Today sees the digital release of Genosha 13: The Easy Money Remix EP (http://goo.gl/ODU4a). This should please many fans and frienemies because none of these tracks from the 2x12" have ever been available in digital format before.
Get it here:
http://goo.gl/ODU4a his release was anything but easy to cobble together. Trying to organize eight separate artists (ten if you count groups) into a well-oiled remixing machine is about as difficult as completing the last level of the first Driver game on the Playstation.
We developed the idea to do a remix EP quite a while ago. We were determined to make it a double 12". The reason for us wanting it to be two discs was that it would allow us to include remixes that we were really into but wouldn't necessarily 'sell' very well. This might sound like a marketing stratagem, but only because it is.
The first remix we got sent was an early version of Chaosbringer's Machine Slavery remix. Julien completely redid the remix 2 or 3 times, I think, but the final version was finished early 2006. The eerie drum & bass breakdown in this remix is nothing short of amazing. I have had it on repeat for hours before and it still blows me away.
Producer's remix was finished within three days of receiving the sample pack. For those of you that don't already know this: Luke McMillan is a beast. With horns.
When giving Fracture 4 the samples for the Prophet of Rage I fully expected him to churn out a 200+ BPM monster. Insteads it's very deep and dark and it takes everything in exactly the opposite direction of what I'd done myself. Sometimes thing just don't really go as planned. I love Stef.
Ophidian is a busy dude. He butterflies all around the world, produces almost the entire Cardiac catalog all by himself, and somehow still managed to deliver us this remix. He, and a lot of the other remixers, related to us that they felt a lot of pressure while working on the remix. The fact that he thought that way about this makes us feel all warm and tingly inside. I'm sure we'll feel tons of pressure when finishing the remix we've already started for him, too. Oh, I should say I particularly like the off-beat breakdown and the use of Battlestar Galactica samples in this remix. Motherfracker. Oh, and also... don't get smart with us. The 1970s version of BSG spells Frack with a C.

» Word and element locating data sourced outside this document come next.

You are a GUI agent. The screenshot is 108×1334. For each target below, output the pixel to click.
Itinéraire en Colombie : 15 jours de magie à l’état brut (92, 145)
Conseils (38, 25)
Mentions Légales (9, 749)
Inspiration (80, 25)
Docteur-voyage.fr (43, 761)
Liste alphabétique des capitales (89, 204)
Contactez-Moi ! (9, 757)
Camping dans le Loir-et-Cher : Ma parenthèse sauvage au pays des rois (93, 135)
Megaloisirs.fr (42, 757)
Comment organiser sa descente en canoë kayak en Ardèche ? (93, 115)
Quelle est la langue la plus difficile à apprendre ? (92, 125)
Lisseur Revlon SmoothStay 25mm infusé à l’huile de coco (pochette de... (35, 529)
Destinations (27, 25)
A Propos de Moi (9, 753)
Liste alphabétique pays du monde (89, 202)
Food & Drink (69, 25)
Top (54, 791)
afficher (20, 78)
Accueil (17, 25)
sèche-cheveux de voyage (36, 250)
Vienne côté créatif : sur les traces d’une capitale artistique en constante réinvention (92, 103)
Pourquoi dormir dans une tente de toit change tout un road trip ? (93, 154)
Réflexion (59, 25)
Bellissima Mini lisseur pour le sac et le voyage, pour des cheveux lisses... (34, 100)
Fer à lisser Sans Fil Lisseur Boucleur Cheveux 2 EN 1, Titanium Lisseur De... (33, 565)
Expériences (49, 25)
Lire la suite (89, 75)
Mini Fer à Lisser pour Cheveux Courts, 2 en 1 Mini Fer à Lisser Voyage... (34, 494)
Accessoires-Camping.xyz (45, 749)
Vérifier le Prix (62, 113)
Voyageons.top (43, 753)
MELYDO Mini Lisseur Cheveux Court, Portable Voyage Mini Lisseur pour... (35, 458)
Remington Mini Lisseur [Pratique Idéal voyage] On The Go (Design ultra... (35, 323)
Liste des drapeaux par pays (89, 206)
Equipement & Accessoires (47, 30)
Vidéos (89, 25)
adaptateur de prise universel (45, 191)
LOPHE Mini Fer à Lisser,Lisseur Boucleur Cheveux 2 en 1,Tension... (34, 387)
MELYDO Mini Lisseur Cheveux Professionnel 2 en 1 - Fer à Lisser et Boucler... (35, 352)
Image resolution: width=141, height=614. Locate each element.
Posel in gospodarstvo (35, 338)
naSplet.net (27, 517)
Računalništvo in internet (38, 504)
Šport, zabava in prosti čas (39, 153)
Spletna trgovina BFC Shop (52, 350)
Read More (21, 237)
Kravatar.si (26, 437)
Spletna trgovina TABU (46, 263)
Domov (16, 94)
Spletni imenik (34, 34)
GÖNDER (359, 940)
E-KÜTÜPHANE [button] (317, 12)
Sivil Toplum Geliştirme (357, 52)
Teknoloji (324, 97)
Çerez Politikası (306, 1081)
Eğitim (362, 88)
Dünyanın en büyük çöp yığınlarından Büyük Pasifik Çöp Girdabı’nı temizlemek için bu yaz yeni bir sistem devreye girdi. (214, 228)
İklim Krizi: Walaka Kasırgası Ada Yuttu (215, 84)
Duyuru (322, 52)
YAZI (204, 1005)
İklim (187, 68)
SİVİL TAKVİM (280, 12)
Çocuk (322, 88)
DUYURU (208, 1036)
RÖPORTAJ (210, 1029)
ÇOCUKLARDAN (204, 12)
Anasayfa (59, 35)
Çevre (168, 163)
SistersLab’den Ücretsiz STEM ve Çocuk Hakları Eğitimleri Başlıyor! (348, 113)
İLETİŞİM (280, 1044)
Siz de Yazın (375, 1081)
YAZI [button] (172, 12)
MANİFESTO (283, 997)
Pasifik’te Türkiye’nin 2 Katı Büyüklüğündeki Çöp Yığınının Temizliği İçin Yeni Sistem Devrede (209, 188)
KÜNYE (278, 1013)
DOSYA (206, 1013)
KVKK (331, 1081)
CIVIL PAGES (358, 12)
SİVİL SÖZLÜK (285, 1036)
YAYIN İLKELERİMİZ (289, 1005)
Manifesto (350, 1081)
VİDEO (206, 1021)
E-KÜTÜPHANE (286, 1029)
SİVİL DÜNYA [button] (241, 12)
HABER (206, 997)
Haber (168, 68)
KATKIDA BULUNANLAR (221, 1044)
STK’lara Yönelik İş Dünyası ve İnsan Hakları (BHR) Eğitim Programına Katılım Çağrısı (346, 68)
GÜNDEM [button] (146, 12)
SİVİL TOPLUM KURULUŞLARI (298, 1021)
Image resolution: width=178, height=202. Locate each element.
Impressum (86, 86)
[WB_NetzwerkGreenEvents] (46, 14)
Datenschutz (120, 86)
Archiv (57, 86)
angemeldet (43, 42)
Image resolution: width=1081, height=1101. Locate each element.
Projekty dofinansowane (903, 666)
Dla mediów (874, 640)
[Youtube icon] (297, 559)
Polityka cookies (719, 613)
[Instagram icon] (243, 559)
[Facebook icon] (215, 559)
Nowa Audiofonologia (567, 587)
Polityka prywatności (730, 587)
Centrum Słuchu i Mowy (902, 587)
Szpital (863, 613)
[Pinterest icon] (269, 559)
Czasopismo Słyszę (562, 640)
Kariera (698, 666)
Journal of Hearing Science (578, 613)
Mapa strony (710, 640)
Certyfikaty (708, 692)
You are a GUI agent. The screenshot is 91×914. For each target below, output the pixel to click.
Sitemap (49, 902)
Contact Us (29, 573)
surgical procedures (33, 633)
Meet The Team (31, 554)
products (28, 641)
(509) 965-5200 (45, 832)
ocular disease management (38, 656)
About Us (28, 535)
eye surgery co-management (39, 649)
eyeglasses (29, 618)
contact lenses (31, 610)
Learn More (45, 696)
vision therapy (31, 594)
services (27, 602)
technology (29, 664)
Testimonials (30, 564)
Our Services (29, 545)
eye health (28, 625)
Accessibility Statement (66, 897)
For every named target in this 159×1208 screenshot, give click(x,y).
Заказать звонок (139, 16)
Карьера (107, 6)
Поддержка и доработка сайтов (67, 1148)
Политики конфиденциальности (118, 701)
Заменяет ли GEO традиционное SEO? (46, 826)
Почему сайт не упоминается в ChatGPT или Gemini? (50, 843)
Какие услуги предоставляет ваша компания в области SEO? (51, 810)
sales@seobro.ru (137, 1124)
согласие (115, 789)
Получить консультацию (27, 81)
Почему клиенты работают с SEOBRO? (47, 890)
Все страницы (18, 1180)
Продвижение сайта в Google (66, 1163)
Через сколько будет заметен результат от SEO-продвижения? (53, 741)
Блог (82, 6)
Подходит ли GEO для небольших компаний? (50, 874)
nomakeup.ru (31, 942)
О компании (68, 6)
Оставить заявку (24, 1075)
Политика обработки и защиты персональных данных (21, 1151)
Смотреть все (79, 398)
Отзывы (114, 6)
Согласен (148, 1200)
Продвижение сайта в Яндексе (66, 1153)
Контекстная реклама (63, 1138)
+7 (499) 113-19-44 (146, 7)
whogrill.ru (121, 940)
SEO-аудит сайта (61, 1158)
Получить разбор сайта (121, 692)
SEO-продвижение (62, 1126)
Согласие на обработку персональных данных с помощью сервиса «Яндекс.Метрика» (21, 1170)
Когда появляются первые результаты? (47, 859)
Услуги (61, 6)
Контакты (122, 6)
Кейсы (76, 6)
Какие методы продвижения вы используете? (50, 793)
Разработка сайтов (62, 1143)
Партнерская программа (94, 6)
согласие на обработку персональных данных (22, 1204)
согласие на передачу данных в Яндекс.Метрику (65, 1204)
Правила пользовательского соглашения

Nosferatu asked us to remix Black Lectroid because of one simple reason: he is all about drum & bass. This was a perfect excuse for him to take it one step further. Erwin was also one of the fast-turnaround producers. We love fast-turnaround producers. Also, we're still trying to figure out how he managed to make the kickdrum sound like a Nosferatu kickdrum. We hope to see more of Erwin's drum & bass side show up in his future work. (And I know we will.)
The Dirty remix would be classified as a triple c-section with major complications if it were a baby. Yuri from Mindustries had asked us if he could start remixing the track a long time ago, and I had agreed... but I had also mentioned how I thought it would be an extremely difficult track to remix. Plus, I also didn't have any samples for this track as everything was recorded live back when the dinosaurs still used MIDI. I'm sure they've kicked themselves quite a few times during the remix process. They completely redid the remix 5 times and we spent lots of time on the phone talking about how impossible it was to get something decent going. Somehow... After many moons had passed... the remix was suddenly finished. Every artist knows and recognizes that special moment where you realize that what you just added or changed means you can finish the track. I think that for them it meant a full-on liquid romance explosion.
I sent PetroChemical a preview of Sithspawn in 2004. They wanted to remix it badly. (Not bad meaning bad, but bad meaning good.) Until 2006 Sithspawn was just a minute and a half worth of ideas I could never seem to finish. They almost finished their remix faster than I finished the original version! I'm very happy with this remix. The use of one of the background noises from the original as a backing melody is sweet; as is the fact that they made it darker than the original. I also like how they, and many others, seemed to have wanted to replicate portions of our blueprint for hardcore tracks. We like to end a lot of tracks with a good dose of semi-bare kickdrums because that makes the otherwise complex and full-sounding tracks easier to mix out of. Oh yes, and end-bits, of course. Go Norway!
I knew Dr. Strange was all about some doomcore, but I had no idea he'd hit the nail on the head this hard. I personally wouldn't even know where to start remixing this track. This is some high-level remixing right here. It completely embodies that old Planet Core sound that we love and miss so much. It made us realize we really miss making this kind of stuff.
There was actually a ninth remix. The Weather in My Mind was supposed to be remixed by Bombardier. Unfortunately Bombardier had just come across the wonderful opportunity to do a film score. Hopefully he'll get around to taking up the project some day.
So there you have it. A year in the making. You might sit there thinking that this doesn't really sound like something that should take a year to be completed. And of course it shouldn't take that long, but all of the remixers, and us included, have lives in which "shit goes on" just like everyone else. We like our well-oiled remixing machine, but we're not going to do another one unless we can get The DJ Producer to do all the remixes. (Or unless we change our minds.)
So here it is... for the first time, in its full digital balls-in-your mouth glory.